▶ [DATASET ENTRIES]:
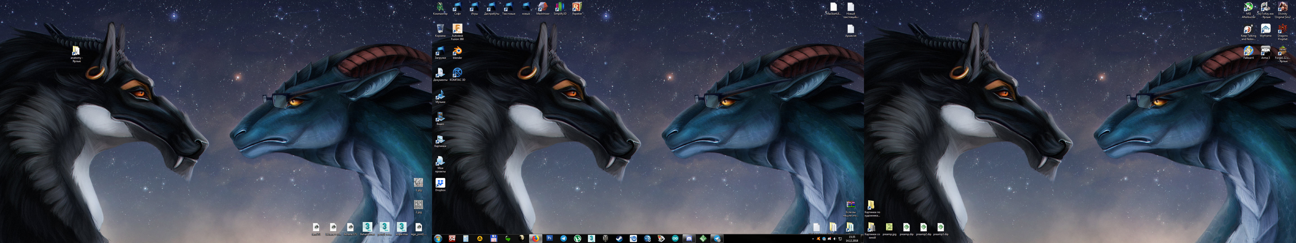Switch to Firefox in the taskbar
Screen dimensions: 1296x243
pos(536,238)
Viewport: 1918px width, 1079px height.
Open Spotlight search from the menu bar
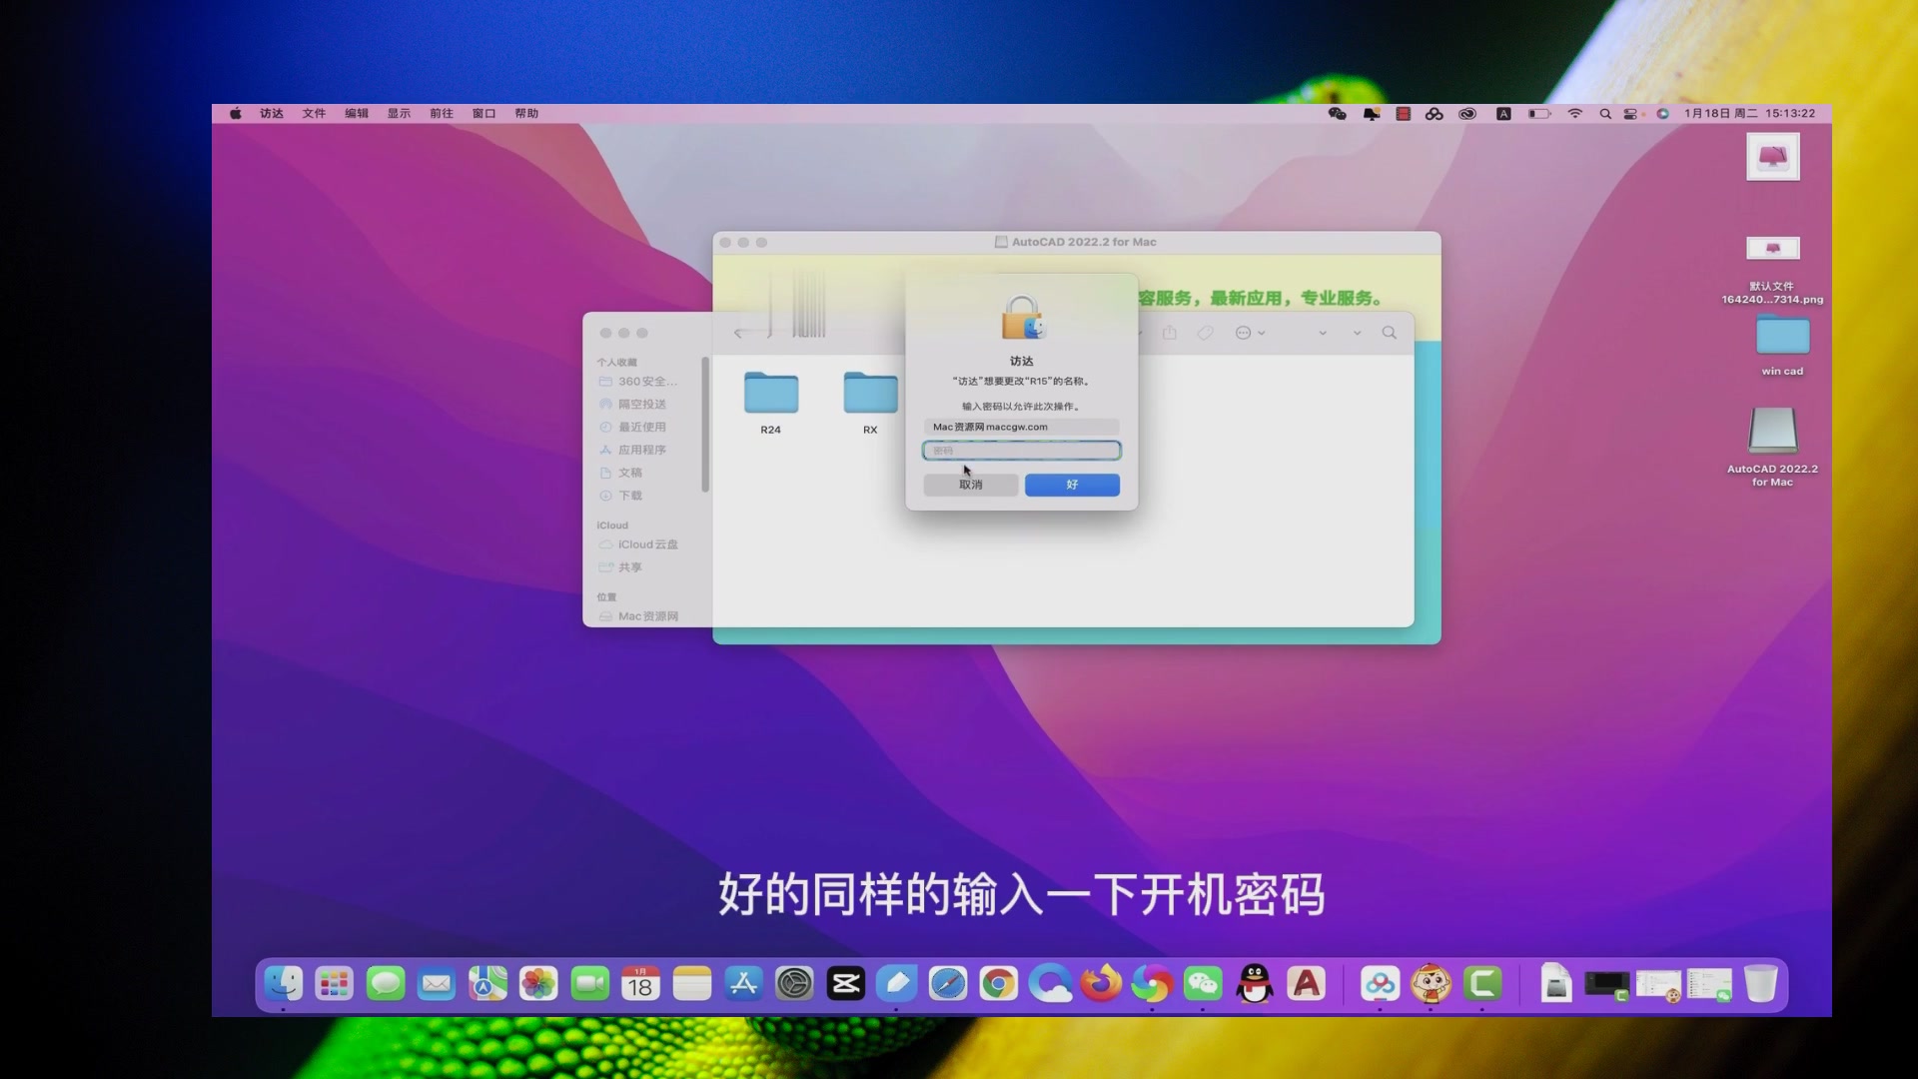1604,114
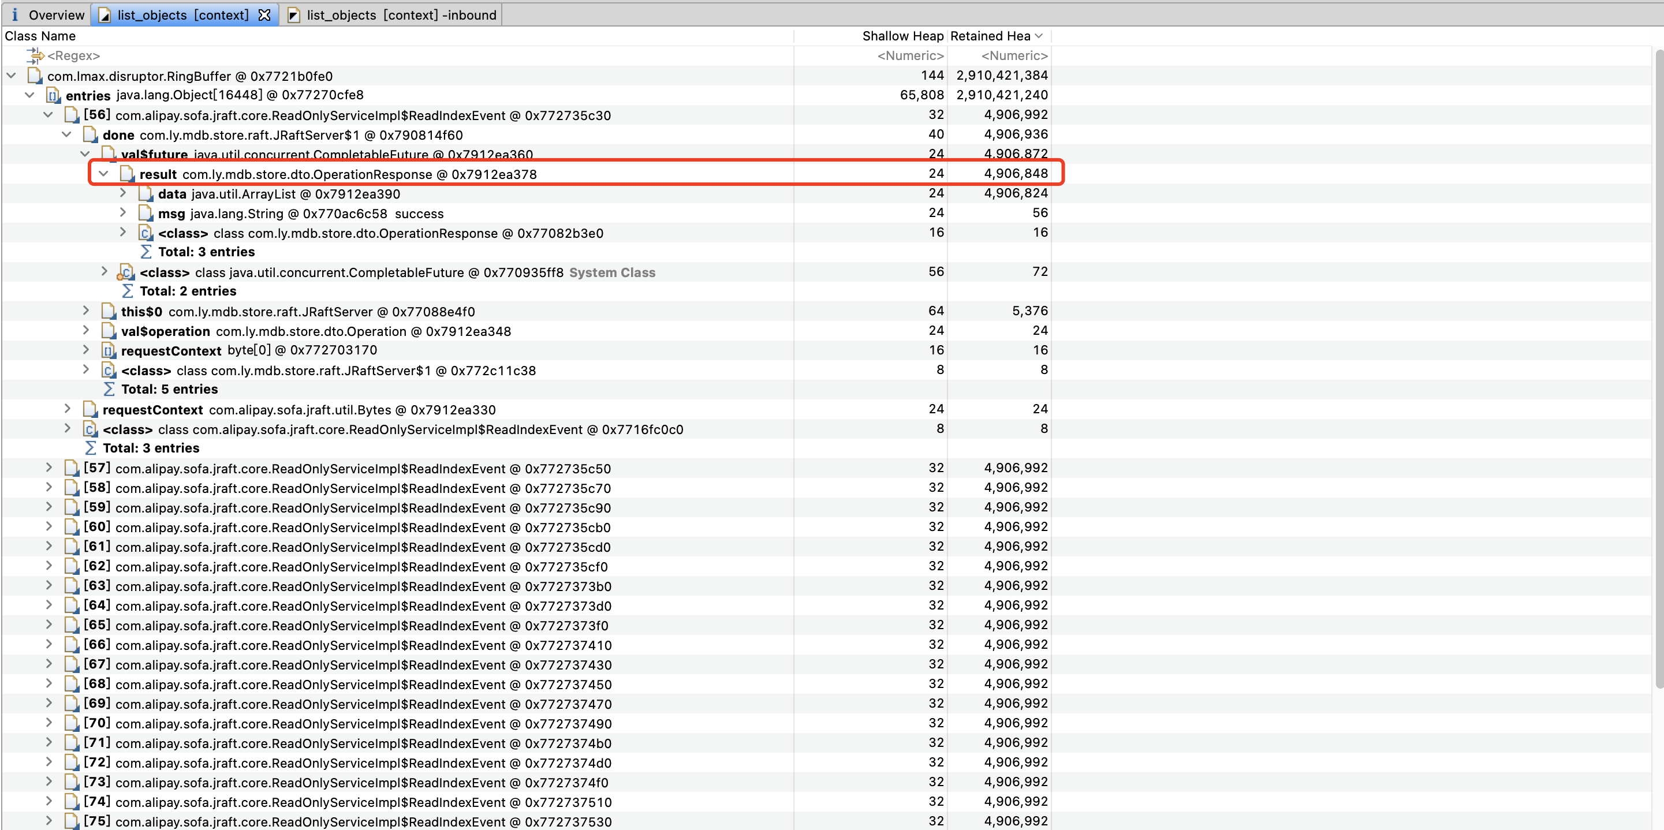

▶ [TO DO]:
Please return exactly, and only, the lines from the one containing "Viewport: 1918px width, 1079px height." through the end of the records, with both end lines kept and every picture dropped.

▶ [TASK SOLUTION]:
Viewport: 1918px width, 1079px height.
Open Spotlight search from the menu bar
1604,114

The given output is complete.